> _Required action_:
Take the line with "Task: Open the hamburger menu icon" as the first and the last line of the data as the end. Write out both and every line between exactly, except pictures.
══════════════════════════════
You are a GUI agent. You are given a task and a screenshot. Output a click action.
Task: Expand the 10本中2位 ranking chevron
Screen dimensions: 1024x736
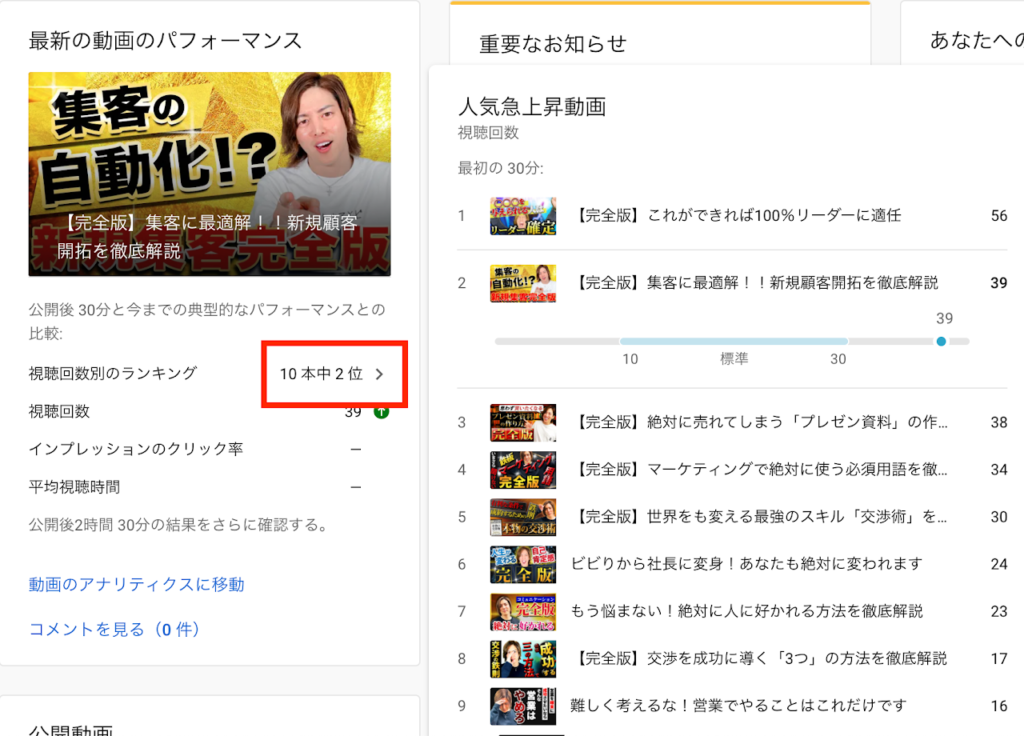(379, 374)
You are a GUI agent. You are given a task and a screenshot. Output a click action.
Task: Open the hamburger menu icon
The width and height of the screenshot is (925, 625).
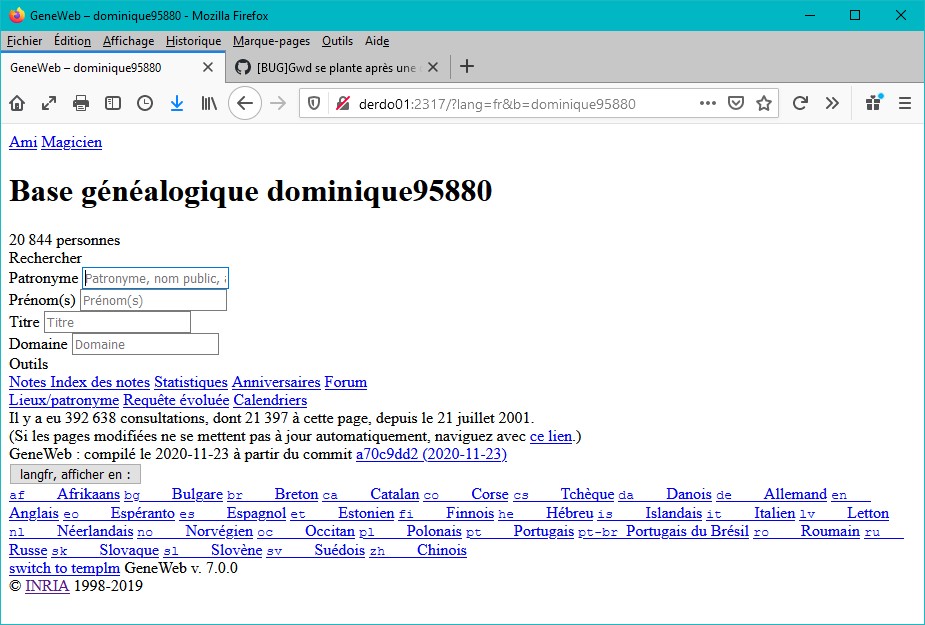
══════════════════════════════
> _Output of the task_:
Task: Open the hamburger menu icon
The width and height of the screenshot is (925, 625).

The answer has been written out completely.